Monday, February 5, 2018

Football in an Age of Illustration

American football came of age during the Golden Age of Illustration.

J.C. Leyendecker
Famous illustrators of the time were asked to visualize the game. The talent included superstar artists such as N.C. Wyeth, J.C. Leyendecker, Frederic Remington, Winslow Homer, and Edward Penfield.

How did those classic illustrators interpret the sport visually? That's the question posed by Michael Oriard in his new book The Art of Football: The Early Game in the Golden Age of Illustration.

Arnold Friberg, Rutgers Princeton Game
Many artists played up the physical dynamics on the field. Football was a game where the action was fast and brutal. At first they didn't even wear helmets.

Frederic Remington
The action was mostly far from the observer. Cameras existed, but they didn't have the modern capabilities of telephoto, color, and super-fast shutter speeds.

Frederic Remington

Remington, who had played the game in college, had a natural flair for action.

J.C. Leyendecker focused on compositions with strong poster-like silhouettes to capture the glamorous aspects of the players both on and off the field.



Football was mostly a college game until 1920, when the American Professional Football Association (later the NFL) was formed. Its popularity grew rapidly, enough to get the attention of the major magazines.

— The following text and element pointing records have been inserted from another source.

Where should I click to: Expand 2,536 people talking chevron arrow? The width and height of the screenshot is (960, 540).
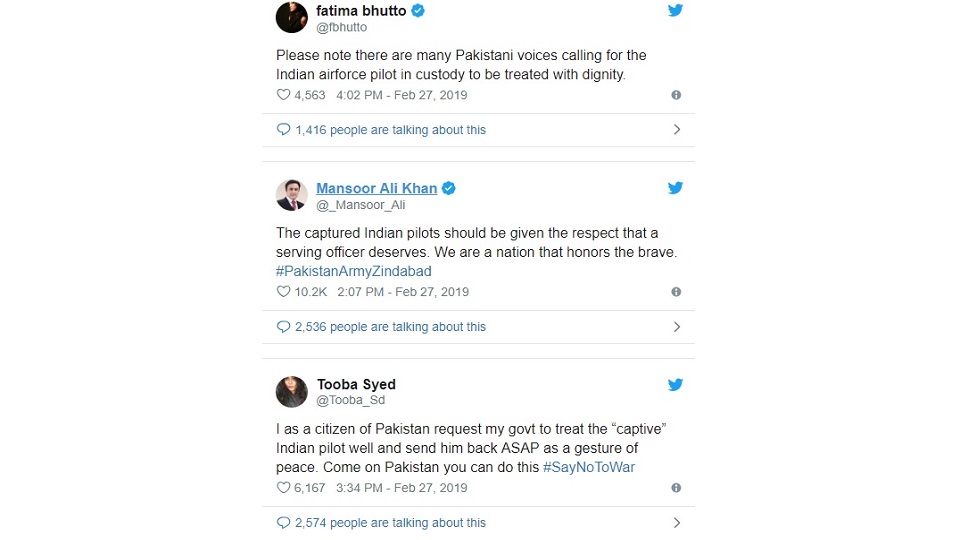pyautogui.click(x=676, y=326)
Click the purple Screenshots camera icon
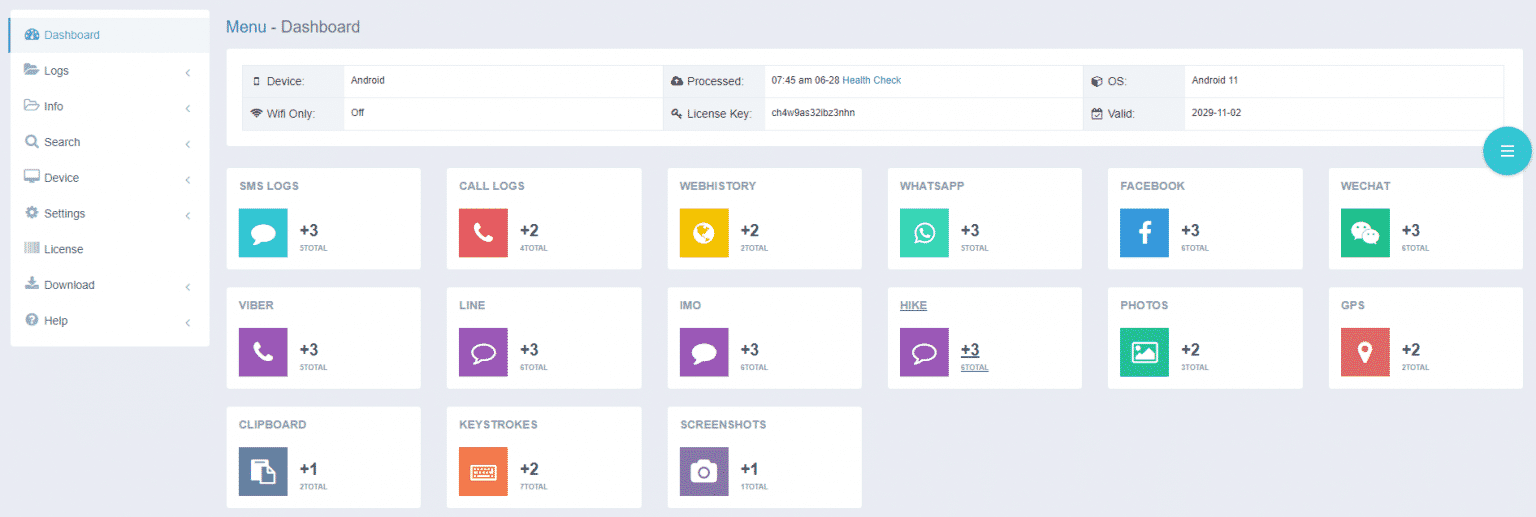The height and width of the screenshot is (517, 1536). (704, 472)
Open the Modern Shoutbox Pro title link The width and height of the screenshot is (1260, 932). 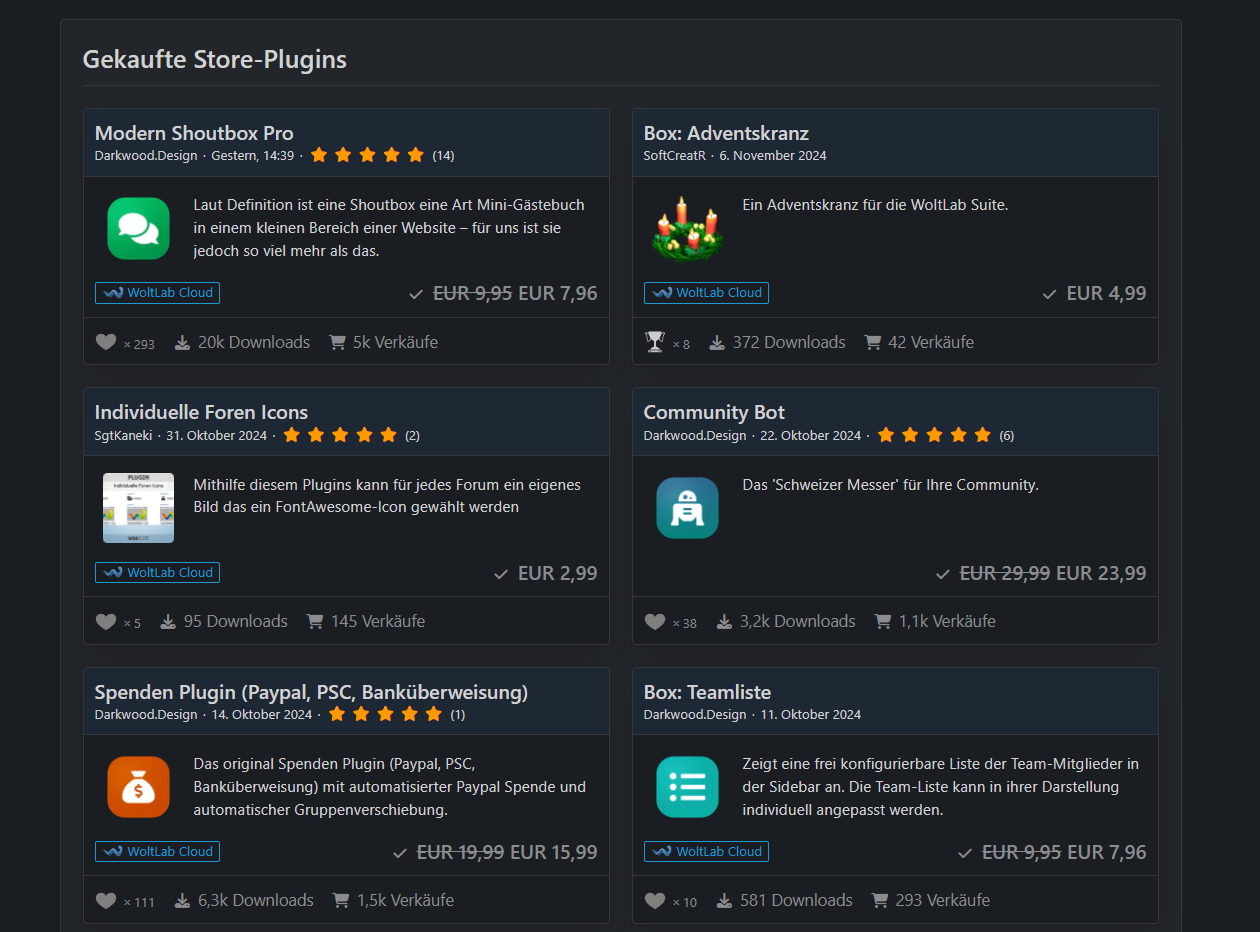coord(194,133)
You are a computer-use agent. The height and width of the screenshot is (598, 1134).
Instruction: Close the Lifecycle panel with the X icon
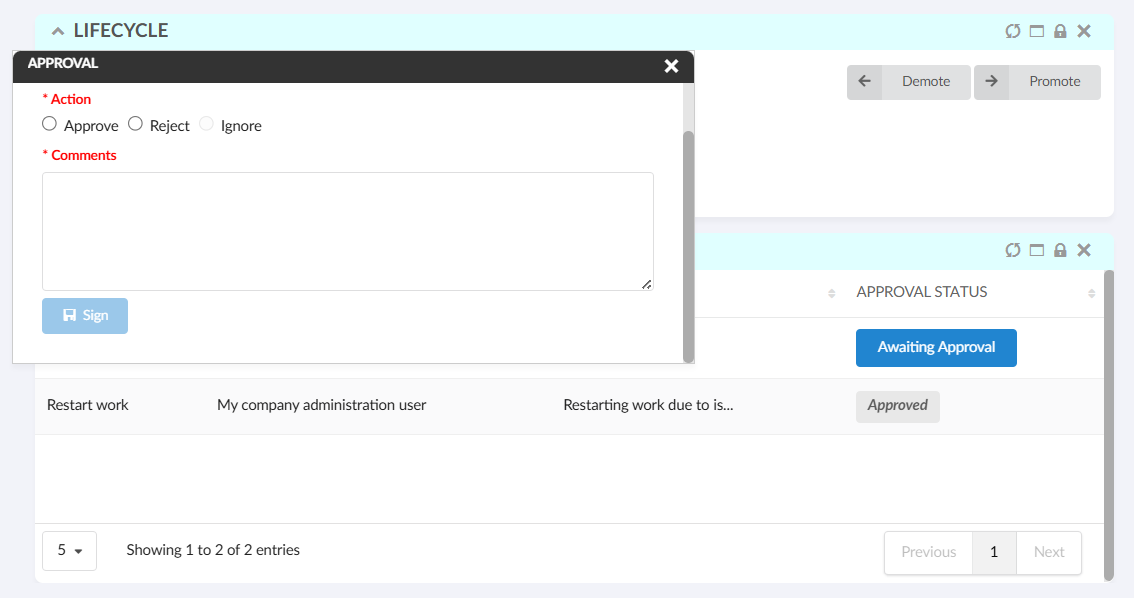[x=1084, y=31]
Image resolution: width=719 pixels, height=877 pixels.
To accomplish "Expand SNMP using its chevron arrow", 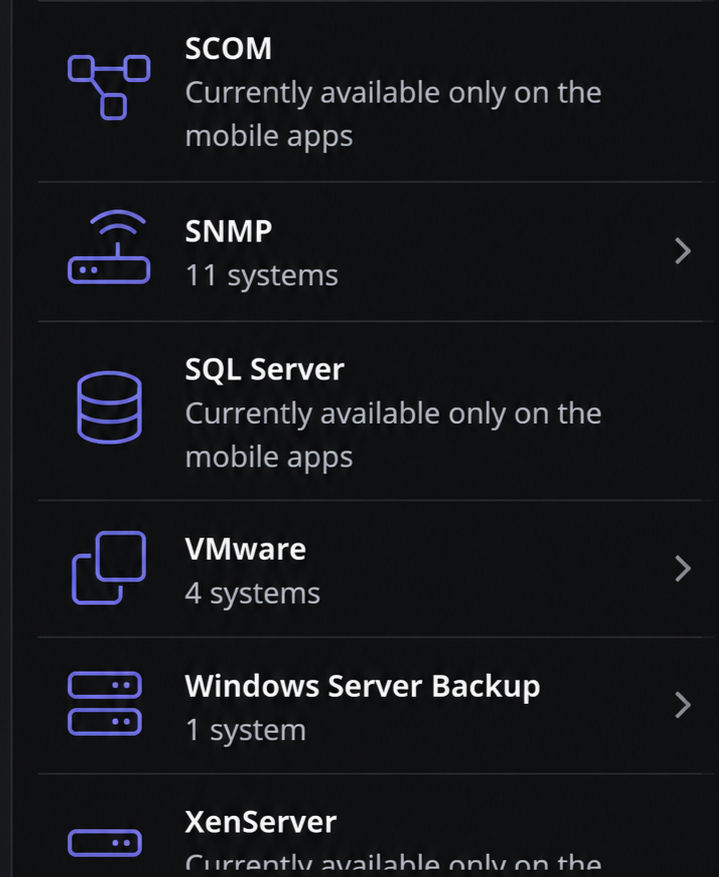I will coord(683,251).
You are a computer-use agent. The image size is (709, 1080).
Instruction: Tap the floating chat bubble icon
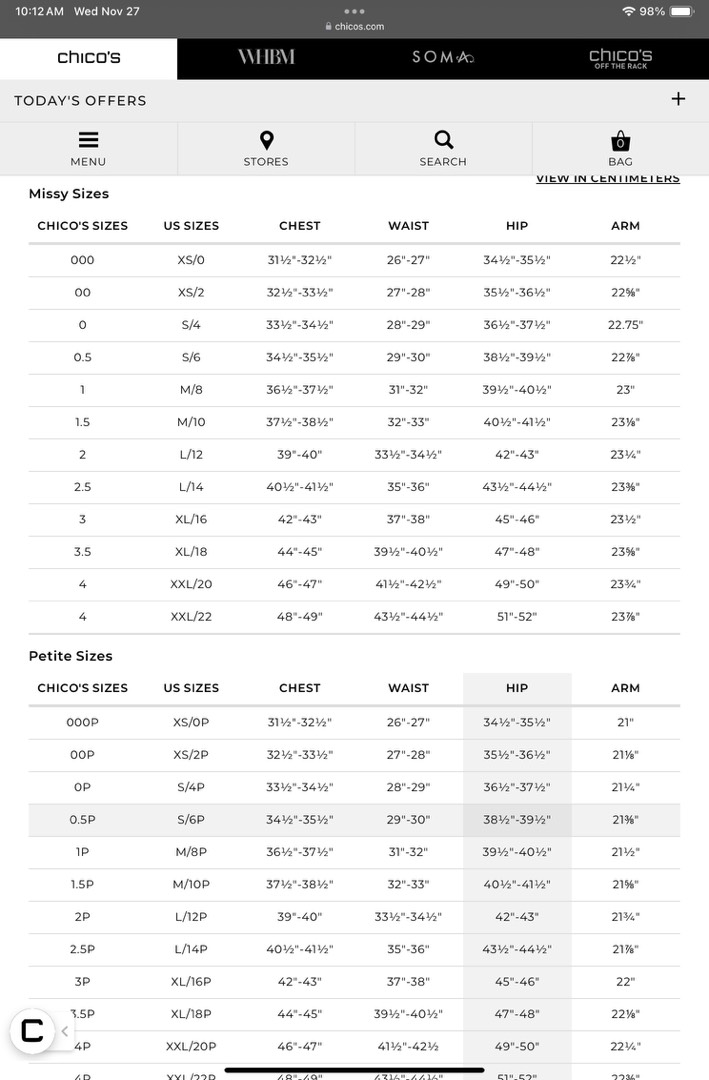32,1031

Mr. Oriard, himself a player and a historian of the sport, says: "When played, football was always a brutal slugfest; when watched, the spectators were not the cream of American society, but 'sporting men' and their tarted-up female companions."


Some of the paintings in the book by W.T. Smedley and C.S. Reinhart (above), focus on the crowd and their reaction.

The book also includes how the game was reflected in early cartoons and pen-and-ink illustrations. The story of early football is fascinating on its own terms, but what I liked most was learning how the illustrators had to figure out for themselves what aspects of the game to focus on, and how to compose pictures that captured the spirit of the game.

The Art of Football: The Early Game in the Golden Age of Illustration by Michael Oriard.

244 pages, color and black and white, published by the University of Nebraska. Currently $29.05 on Amazon.



2 comments:

todd Zalewski said...

Arnold Friberg just does not get the recognition he deserves. Every picture he does seems full of detail with spot on technical prowess.

broker12 said...

Kind of an "aside" question . . . Why do so many of the Leyendecker oil paintings/sketches that I see have a solid white background? Thanks.